Ways to know you did something wrong: you sugar-coated it for your therapist.
I thought I hit my peak drinking in college. Just finished first day on Wall Street. College was nothing.
In a car. Threw up in my mouth. Haven't said a word in 10 minutes.
He was like a foghorn with a huge penis.
Nurse helped me count all my sexual partners and still gave me her phone number. She shall be #73.
Your boyfriend and I are bonding over your giant dick.
I'm surprised they let us keep partying at that hotel bar, that's like the 3rd time I've had to try blocking the view of him peeing off the balcony. I earn my free drinks.

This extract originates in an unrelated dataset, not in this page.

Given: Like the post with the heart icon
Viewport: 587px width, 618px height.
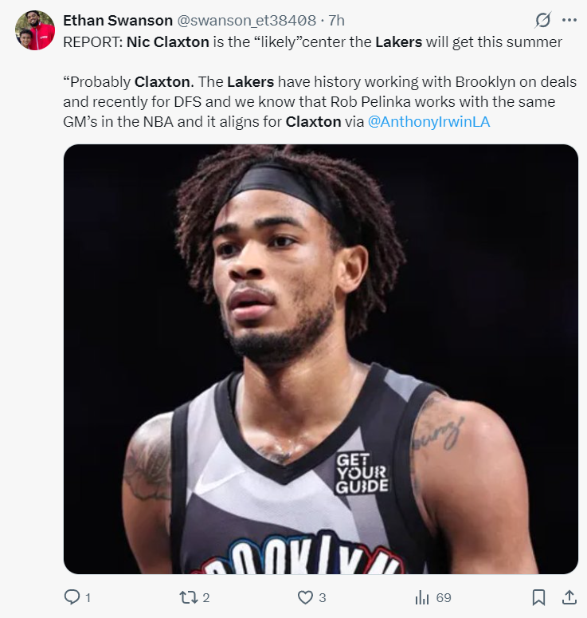Looking at the screenshot, I should tap(305, 596).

Just keep in mind that she didn't start telling you you had the largest penis she had ever seen until AFTER she found out about your multi-million-dollar trust fund.
I'm sorry for aggressively singing the Frasier theme song at you so many times last night.
the conference was great. we had to hide the acid in a planter in front of the department of agriculture though
So far in 2016 I told someone id give them a blowjob for lasagna.
I think I must have activated my bat signal.... All three of my FWBs contacted me today!
Great litmus test for what a useless adult you are: amount of shame you feel while eating a coffee cup of Fruity Pebbles
Yeah I know my dick is weird, but I've surprisingly had a lot of fun with it.
Ben Franklin would totally be a furry.
You're smoking weed and checking Tumblr I take it?